Israele è fra le zone archeologiche più interessanti del mondo. Mai centro di grandi imperi, ma sede permanente di una civiltà, quella ebraica, le cui tracce risalgono a 35 secoli fa, e poi soggetto a molteplici invasioni, che hanno a loro volta lasciato resti e monumenti. Forse per questo l’archeologia è una passione diffusa in Israele e i ritrovamenti fanno sempre notizia. Spesso però la ricerca è ostacolata dai palestinisti, che fanno il possibile per distruggere i resti ebraici, per cercare di nascondere le prove che smentiscono le loro pretese politiche. È così molto difficile condurre esplorazioni scientifiche dei luoghi che per una ragione o per l’altra sono sotto il loro controllo. Questo vale per il Monte del Tempio, dove gli archeologi hanno dovuto accontentarsi di studiare i resti abbandonati in discarica dei lavori edilizi di scavo condotti dal Wafq, la fondazione giordana che lo gestisce.

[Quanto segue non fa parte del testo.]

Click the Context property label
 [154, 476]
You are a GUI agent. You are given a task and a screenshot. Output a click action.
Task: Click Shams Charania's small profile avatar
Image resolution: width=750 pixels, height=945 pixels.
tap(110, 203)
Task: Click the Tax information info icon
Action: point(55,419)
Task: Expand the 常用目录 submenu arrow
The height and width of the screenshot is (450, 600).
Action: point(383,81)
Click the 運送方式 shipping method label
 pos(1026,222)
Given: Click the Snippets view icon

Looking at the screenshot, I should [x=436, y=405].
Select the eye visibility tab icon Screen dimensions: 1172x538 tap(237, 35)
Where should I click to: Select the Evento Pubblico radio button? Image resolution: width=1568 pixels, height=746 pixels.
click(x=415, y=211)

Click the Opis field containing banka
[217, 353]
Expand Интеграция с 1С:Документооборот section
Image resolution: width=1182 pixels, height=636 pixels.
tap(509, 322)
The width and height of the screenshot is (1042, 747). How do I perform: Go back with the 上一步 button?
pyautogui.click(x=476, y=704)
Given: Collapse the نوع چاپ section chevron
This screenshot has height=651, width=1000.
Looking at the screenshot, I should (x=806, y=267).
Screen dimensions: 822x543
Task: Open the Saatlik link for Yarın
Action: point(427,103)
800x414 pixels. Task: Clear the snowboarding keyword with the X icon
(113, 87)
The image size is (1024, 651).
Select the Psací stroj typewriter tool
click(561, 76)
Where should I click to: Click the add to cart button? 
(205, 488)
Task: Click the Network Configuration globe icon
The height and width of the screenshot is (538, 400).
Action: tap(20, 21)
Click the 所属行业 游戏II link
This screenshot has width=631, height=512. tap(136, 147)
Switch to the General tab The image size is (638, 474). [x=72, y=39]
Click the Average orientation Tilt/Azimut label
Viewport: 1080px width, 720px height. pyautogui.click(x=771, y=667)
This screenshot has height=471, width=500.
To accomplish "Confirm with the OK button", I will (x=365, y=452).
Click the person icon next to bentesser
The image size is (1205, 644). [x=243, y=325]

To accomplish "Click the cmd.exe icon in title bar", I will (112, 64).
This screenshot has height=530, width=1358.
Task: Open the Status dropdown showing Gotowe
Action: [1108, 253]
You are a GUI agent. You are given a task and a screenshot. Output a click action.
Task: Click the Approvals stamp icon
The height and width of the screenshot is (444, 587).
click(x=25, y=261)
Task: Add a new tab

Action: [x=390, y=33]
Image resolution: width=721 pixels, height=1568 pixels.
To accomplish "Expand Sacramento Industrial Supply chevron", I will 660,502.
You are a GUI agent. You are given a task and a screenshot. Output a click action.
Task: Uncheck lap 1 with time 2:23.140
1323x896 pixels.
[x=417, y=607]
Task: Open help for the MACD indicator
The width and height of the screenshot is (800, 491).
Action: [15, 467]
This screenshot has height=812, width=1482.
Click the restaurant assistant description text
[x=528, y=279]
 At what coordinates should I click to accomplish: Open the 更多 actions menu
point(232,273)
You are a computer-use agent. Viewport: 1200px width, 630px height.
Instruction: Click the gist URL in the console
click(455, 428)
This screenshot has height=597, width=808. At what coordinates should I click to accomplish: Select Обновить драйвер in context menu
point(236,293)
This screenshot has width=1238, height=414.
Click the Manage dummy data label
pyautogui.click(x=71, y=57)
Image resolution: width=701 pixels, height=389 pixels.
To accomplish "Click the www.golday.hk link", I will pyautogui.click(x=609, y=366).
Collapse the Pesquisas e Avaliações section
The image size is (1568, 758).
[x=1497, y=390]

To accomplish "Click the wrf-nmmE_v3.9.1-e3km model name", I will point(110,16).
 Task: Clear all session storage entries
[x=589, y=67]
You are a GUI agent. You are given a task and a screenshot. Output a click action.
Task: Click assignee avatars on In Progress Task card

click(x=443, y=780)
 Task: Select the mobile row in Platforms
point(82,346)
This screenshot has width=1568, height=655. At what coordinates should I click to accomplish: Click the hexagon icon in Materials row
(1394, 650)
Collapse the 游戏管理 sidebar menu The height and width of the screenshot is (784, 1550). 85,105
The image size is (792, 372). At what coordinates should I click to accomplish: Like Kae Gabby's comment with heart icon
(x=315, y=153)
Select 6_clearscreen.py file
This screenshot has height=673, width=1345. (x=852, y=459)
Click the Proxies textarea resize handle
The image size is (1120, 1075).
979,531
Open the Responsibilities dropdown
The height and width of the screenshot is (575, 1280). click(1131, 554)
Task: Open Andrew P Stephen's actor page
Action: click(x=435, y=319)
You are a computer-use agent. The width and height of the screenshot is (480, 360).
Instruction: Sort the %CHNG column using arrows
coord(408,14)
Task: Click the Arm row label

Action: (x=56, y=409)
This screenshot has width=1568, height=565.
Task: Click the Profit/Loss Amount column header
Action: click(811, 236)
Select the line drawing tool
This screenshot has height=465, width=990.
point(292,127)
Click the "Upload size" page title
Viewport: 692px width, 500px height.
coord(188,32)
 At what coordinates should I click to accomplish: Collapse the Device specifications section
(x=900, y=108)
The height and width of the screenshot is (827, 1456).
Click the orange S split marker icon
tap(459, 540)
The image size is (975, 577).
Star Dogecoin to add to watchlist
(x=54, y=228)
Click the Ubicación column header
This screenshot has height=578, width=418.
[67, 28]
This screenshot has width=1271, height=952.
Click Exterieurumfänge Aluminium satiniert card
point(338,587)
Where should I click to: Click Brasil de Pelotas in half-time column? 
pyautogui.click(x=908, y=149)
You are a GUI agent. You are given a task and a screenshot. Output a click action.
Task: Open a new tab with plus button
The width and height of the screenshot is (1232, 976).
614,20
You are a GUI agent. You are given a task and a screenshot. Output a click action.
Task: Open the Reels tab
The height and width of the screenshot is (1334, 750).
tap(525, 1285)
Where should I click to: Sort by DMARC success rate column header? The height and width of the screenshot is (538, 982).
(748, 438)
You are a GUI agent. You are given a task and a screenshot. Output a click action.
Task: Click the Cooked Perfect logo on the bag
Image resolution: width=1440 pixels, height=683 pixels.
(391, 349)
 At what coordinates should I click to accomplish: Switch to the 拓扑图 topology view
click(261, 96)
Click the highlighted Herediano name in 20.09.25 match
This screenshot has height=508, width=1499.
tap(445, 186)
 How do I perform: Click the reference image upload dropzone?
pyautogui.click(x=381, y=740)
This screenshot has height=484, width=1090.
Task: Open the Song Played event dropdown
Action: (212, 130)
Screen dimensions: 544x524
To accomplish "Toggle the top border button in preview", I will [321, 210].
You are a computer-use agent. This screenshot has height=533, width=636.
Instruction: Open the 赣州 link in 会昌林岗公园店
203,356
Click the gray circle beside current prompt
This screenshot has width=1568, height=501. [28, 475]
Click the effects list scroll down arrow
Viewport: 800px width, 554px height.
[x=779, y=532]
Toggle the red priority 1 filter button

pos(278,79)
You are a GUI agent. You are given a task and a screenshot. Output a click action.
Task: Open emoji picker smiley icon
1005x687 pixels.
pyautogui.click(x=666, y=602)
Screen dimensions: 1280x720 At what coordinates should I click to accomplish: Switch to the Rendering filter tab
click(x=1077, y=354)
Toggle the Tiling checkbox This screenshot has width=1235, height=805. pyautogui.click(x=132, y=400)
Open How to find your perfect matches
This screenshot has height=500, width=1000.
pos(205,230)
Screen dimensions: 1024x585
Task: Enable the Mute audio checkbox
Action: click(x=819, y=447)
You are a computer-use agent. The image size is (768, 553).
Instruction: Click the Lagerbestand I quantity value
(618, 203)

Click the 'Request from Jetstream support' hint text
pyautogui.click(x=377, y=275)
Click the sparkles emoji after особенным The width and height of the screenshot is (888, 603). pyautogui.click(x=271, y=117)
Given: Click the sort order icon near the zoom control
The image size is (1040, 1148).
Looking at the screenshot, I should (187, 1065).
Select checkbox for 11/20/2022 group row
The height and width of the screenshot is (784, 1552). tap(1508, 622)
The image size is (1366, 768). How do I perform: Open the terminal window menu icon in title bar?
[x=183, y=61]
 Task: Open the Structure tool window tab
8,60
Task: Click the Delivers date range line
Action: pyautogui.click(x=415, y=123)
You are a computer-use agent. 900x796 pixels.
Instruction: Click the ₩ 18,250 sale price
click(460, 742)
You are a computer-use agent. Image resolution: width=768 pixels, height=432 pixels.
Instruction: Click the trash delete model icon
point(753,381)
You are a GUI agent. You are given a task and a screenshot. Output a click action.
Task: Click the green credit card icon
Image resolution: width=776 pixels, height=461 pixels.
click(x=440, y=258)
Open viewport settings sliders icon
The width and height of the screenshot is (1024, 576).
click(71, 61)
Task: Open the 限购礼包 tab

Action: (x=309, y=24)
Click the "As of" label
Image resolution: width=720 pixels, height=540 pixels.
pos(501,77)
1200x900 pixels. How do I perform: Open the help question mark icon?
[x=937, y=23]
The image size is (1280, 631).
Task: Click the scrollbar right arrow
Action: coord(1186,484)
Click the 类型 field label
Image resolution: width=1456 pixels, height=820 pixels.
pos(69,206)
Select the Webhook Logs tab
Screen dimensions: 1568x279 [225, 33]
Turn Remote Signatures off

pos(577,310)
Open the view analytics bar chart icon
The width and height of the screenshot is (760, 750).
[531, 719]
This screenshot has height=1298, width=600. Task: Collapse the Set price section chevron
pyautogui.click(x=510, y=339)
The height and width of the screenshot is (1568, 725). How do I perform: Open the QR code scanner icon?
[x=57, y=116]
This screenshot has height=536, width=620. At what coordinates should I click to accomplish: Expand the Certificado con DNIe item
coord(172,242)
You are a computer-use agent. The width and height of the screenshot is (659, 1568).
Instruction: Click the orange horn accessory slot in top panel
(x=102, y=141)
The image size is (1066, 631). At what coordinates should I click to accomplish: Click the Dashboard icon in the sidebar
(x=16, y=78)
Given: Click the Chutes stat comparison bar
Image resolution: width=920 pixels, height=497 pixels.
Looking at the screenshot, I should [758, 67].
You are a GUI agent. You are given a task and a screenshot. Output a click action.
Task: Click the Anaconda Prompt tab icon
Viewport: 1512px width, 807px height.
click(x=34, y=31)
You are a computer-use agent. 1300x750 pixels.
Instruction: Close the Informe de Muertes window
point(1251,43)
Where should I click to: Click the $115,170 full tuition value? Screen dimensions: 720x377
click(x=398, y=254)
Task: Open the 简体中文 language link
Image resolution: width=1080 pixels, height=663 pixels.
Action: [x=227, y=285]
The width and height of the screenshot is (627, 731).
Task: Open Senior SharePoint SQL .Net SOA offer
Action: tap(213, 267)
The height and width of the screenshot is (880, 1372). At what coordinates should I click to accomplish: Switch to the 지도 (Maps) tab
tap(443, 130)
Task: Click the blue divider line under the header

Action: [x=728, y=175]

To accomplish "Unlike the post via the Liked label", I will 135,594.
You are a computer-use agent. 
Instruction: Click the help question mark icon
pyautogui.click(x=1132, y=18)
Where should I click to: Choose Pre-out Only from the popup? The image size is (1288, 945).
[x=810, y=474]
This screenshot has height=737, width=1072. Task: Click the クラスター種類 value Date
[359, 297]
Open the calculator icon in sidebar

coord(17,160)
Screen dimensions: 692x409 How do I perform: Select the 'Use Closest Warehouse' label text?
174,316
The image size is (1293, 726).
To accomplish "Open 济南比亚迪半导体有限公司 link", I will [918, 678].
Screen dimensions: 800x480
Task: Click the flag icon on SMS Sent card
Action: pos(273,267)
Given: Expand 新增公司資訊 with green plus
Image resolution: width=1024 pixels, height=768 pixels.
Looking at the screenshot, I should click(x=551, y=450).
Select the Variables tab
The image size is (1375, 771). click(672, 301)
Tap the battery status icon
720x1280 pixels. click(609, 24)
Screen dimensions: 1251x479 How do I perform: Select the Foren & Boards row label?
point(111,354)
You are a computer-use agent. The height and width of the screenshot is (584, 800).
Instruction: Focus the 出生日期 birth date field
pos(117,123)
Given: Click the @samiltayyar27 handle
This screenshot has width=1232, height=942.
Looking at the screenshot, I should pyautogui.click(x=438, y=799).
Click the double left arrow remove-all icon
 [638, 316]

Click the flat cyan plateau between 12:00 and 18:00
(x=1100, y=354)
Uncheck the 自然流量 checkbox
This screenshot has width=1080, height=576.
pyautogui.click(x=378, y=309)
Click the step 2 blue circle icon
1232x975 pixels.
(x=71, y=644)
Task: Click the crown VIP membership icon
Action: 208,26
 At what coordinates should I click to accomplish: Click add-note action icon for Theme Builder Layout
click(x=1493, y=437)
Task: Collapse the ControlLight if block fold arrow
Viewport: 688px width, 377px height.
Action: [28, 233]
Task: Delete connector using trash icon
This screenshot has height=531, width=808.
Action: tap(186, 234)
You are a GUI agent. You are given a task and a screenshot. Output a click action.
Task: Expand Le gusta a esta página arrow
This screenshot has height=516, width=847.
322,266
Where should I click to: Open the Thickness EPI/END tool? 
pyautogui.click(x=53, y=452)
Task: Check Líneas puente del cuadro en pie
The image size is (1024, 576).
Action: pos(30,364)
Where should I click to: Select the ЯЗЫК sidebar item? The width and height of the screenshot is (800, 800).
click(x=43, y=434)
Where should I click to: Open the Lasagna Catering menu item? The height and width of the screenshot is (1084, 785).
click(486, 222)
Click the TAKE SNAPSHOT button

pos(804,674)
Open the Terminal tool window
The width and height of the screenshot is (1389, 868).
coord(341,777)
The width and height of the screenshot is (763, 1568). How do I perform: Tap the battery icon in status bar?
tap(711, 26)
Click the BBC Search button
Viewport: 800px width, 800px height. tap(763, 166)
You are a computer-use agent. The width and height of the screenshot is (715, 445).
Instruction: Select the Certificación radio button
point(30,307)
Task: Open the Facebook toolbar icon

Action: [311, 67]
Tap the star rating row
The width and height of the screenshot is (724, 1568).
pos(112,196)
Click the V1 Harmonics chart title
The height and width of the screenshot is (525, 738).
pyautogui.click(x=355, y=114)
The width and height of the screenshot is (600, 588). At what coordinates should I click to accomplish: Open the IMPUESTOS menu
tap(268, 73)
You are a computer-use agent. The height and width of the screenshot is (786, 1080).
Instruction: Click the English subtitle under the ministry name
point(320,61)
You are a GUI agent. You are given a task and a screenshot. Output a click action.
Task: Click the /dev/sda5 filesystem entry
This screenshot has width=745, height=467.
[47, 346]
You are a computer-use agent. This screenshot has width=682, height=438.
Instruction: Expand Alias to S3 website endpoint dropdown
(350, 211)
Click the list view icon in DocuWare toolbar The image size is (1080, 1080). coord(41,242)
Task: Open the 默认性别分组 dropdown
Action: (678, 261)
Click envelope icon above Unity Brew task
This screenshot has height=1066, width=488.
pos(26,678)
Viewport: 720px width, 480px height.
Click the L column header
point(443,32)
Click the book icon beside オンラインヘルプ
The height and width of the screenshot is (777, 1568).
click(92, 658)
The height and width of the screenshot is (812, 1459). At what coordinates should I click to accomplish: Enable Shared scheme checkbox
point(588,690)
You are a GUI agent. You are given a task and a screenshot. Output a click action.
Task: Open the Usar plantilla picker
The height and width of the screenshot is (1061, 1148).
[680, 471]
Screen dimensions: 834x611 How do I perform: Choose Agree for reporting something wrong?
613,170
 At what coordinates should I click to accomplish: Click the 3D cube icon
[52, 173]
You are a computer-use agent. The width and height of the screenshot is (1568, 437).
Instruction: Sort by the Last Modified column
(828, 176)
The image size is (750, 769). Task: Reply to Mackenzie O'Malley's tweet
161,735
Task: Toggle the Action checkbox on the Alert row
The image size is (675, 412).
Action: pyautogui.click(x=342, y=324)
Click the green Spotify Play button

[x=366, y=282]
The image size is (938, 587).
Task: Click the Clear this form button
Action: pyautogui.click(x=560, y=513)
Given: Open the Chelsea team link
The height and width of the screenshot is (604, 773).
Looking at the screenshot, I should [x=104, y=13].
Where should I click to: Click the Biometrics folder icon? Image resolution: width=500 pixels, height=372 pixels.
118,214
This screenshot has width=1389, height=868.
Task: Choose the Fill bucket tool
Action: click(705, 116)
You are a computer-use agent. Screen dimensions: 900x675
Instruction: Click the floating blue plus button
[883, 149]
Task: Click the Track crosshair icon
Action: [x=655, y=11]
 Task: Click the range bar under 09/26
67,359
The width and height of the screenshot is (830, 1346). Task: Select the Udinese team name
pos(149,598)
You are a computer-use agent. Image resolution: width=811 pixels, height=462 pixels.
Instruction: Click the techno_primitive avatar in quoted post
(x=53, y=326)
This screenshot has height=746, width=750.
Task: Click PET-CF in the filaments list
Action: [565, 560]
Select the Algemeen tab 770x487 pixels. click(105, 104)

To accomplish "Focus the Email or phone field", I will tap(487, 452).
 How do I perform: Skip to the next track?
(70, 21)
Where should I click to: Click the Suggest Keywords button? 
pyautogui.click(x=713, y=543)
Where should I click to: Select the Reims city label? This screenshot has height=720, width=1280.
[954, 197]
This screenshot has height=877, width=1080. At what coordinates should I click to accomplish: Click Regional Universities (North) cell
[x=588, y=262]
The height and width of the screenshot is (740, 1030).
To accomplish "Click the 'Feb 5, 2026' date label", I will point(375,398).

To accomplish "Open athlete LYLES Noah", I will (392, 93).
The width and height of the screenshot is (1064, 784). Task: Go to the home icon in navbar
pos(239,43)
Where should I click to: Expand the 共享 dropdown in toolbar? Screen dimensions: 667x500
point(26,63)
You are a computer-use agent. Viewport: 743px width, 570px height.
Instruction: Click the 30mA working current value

Lo stesso problema riguarda anche le Tombe dei Patriarchi a Hebron. Quel che si vede dalla città è un edificio monumentale costruito da Erode ventun secoli fa. Essa ospita su una piattaforma coperta elevata le tombe monumentali dedicate ad Abramo, Isacco e Giacobbe e alle loro mogli, cui però gli ebrei non avevano avuto accesso dal tempo dei Mamelucchi (1270 circa) per lunghi secoli: solo i musulmani potevano entrare, agli “infedeli” era proibito superare il settimo gradino della scala esterna che vi portava. Dopo la Guerra dei Sei Giorni l’accesso fu diviso da Moshé Dayan fra una sezione riservata ai musulmani e una per gli ebrei (e le persone di altra religione). Ma le tombe che si visitano sono vuote, servono solo da ricordo. I veri sepolcri si trovano sotto l’edificio nella grotta, che, come racconta anche la Torà, fu comprata da Abramo a un ittita che possedeva quel territorio, continuano a non essere accessibili né ai fedeli né agli studiosi. Ma qualche tentativo di infiltrazione nei sotterranei dell’edificio erodiano che nascondono le sepolture c’è stato: è una storia affascinante e romanzesca che è stata ricostruita in una tesi di dottorato recentemente discussa, che ha sollevato molto interesse nella stampa israeliana. (https://www.jns.org/secrets-of-the-cave-of-the-patriarchs-exposed/)
Noam Arnon, autore dello studio, racconta che il primo a tentare l’esplorazione in tempi moderni fu un italiano, uno strano ingegnere militare e archeologo dilettante di nome Ermete Pierotti che nel 1859 riuscì a infilarsi nella scaletta che portava ai sotterranei. Prima di essere bloccato e malmenato dalle guardie, Pierotti vide qualcosa della grotta anzi di due grotte separate da un muro, che contenevano “tombe di pietra bianca”. Prima di lui, le tombe erano state viste quasi solo da Rabbi Bana’ah, come racconta il Talmud, e anche dal grande viaggiatore ebreo medievale Beniamino di Tudela. Dopo di lui ci riuscì nel 1933 sotto la protezione delle truppe britanniche un ebreo di origini inglese, Jack Sklan, che si trovò di fronte a tombe monumentali di pietra come quelle vuote del piano elevato, ma prive dei drappi che le proteggono. Ci furono in seguito altri tentativi, condotti usando ragazzini che potevano infilarsi in uno stretto pozzo di areazione, da cui venne qualche informazione in più, per esempio che le tombe sono tre, due grezze e una con iscrizioni. Fu anche recuperato qualche pezzo di vasellame, datato dagli archeologi come materiali provenienti da varie località di Israele, anche lontane e risalenti al periodo del Primo Tempio, quando probabilmente le sepolture erano oggetto di pellegrinaggi di memoria.
Questo è ciò che si sa oggi della cava di Macpelah dove probabilmente le vere tombe dei Patriarchi sono ancora protette come le voleva Abramo 3500 anni fa e le racconta la Torà. Ma nel 2017 l’Unesco ha dichiarato l’edificio parte del “patrimonio culturale palestinese”, un popolo di cui nessuno aveva sentito parlare prima del 1960.